Monday, June 7, 2010

Storm story. I left the Night Swan B & B in Smyrna for Fernandina at 8:00 AM Sunday. Immediately I ran into what seemed like endless miles of "no wake" zones. By 9:30 I had only covered 8 miles or so and was getting uneasy. The weather was a when I awoke to see a layer of clouds which sometimes is an indicator of early-day thunderstorms especially when there was a 60% chance forecasted.

It cleared somewhat as I reached St. Augustine but I could see some early buildups. Unfortunately, I took a wrong turn near Jacksonville for several miles and passed a container ship that was about 5 stories high. A mile later I realized my mistake and turned back - this is big water and I had become overly dependent on the GPS without keeping track of my position on the chart. Meanwhile, I was watching the sky get darker and my cell phone radar showed some big echoes.

I turned onto the correct waterway as the storm became imminent. I tied off to a public boat ramp dock, thank God it was there, facing towards the tide going out and the storm coming in. Then it hit with ferocity, at first with wind and horizontal rain. Even at the back of the boat under the bimini there was no protection. The wind increased some more as I watched panicked boaters try to line up for the ramp and their trailers. In hindsight, that part was a little comical and I was thankful I was tied off.

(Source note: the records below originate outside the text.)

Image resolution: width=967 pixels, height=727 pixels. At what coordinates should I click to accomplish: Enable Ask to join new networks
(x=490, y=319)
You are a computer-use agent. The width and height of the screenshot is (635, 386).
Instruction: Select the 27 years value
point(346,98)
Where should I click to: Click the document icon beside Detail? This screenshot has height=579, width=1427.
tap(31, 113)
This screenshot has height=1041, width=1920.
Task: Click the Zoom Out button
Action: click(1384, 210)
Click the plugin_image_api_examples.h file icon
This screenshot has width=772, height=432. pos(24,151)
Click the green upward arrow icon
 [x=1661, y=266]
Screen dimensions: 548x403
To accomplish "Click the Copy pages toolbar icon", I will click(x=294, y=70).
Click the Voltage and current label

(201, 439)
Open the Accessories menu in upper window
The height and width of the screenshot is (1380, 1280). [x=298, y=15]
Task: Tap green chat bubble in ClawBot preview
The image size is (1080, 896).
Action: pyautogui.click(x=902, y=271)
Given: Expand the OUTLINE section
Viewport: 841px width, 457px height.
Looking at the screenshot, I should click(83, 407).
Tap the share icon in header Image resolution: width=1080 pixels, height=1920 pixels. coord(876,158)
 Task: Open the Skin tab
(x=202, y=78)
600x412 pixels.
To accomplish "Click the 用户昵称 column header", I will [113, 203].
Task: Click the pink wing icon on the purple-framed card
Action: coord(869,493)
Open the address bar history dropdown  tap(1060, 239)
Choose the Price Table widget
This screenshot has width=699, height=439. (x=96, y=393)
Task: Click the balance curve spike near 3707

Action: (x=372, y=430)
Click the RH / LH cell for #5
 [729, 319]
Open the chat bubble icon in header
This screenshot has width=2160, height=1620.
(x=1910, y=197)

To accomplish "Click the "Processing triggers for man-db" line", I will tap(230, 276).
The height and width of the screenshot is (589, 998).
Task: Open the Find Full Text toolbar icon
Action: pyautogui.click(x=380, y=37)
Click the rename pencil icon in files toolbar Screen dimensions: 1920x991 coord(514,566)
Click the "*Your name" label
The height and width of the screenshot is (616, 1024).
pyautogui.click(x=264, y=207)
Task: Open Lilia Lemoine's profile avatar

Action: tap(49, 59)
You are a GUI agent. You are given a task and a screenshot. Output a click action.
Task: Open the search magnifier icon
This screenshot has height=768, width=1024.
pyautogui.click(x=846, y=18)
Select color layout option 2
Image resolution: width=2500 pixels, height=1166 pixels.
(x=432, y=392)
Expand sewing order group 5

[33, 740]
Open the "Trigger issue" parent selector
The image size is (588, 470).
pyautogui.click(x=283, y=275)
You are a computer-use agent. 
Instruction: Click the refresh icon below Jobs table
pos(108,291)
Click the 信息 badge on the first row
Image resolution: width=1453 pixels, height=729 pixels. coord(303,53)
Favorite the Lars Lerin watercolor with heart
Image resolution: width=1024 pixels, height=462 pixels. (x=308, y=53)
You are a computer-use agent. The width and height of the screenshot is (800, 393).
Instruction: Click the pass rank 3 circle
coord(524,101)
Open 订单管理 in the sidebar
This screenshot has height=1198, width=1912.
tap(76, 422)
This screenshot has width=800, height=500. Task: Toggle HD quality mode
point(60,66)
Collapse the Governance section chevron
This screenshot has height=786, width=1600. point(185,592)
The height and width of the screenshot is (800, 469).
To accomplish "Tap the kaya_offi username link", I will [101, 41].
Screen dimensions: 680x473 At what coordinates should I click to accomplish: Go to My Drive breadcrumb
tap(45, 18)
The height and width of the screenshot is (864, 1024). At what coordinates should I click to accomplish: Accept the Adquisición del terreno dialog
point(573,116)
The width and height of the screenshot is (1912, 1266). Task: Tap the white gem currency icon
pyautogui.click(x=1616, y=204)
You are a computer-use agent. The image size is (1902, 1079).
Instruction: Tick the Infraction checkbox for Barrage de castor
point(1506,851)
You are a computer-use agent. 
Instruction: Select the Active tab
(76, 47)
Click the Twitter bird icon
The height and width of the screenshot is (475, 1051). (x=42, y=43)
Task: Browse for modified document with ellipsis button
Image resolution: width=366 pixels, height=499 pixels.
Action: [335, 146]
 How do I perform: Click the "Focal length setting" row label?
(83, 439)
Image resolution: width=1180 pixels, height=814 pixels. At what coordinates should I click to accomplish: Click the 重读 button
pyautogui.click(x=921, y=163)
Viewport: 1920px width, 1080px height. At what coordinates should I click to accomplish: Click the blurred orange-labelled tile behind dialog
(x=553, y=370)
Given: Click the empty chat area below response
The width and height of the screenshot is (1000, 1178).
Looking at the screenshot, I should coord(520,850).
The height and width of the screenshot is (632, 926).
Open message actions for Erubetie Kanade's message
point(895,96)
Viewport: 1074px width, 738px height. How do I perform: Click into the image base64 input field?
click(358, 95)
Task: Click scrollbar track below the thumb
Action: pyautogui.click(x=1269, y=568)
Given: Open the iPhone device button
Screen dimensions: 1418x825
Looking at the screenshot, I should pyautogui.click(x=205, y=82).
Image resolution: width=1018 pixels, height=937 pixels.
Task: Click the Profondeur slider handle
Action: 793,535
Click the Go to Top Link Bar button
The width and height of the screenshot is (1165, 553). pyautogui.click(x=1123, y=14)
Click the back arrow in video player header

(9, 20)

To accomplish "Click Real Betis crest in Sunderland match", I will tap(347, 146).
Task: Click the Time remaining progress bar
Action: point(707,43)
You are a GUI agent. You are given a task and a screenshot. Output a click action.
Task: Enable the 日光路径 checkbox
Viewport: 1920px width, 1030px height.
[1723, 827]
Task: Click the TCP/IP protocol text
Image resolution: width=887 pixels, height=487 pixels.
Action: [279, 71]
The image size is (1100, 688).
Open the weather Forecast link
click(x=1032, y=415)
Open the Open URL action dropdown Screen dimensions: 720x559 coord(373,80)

The wind was roaring and I hung off the front of the bimini, leaning back into wind, as I thought the entire structure could get blown off. This lasted for almost half-an-hour as rain pelted the back of my rain coat - it felt like hail. Meanwhile I listened to my marine radio as the Coast Guard was trying to maintain contact with a boat taking on water - he may have been a few miles off the coast near Nassau Sound - should you really be boating if you can't tell the rescuers your location by some means? Hope that turned out okay.

The storm finally subsided and I made the last 20 miles to Fernandina much later in the afternoon. I spent an extra day here in Fernandina to dry things out and acquire several more "dry bags" at Wall Mart. Horizontal rain left very little dry so spent the evening, and today, washing and drying gear. Another testing and educational day! Will they ever end?

Tuesday I will leave very early to get to Savannah, GA. There is much less chance of storms now for awhile. Will have to take a taxi there as motels are 4 miles from the Isle of Hope Marina just off the Intercoastal Waterway. Here in Fernandina there’s a municipal marina with a hotel across the street - love these arrangements but strangely fairly rare. People in the big boats just stay aboard at the marina. Met a couple today who had done the loop several years ago in a 35 foot cruiser - loved the trip and have visited some places by car since.

Notes: St. Augustine is the oldest city in the U.S. and is home to the second Mayo Clinic established in the states. Fernandina was a thriving port in the early 1800s. I love floating dock... for the next 300 miles, the tides will rise and drop almost 6 ft. And finally, the southerners sure love their air conditioners - have to carry a long-sleeve shirt when I go eat.
Photos: Top - St. Augustine; Fort St. Mancos in St. Augustine; goldfish in pond on Amelia Island; manatee in the marina today - the noise of the water from the hose attracts them.


  1. In your well-written account, I was reminded of your childhood intrigue with weather and cloud formations. I could certainly feel the panic, the relief, and the comedy in watching others frantically seek safety. Nothing like unforeseen challenges to force additional caution. Glad you are safe.

  2. Finally got to snap a picture of a manatee - nice. Glad you found shelter at the right time!

  3. better late than never...the manatees like to DRINK the fresh water from the hose!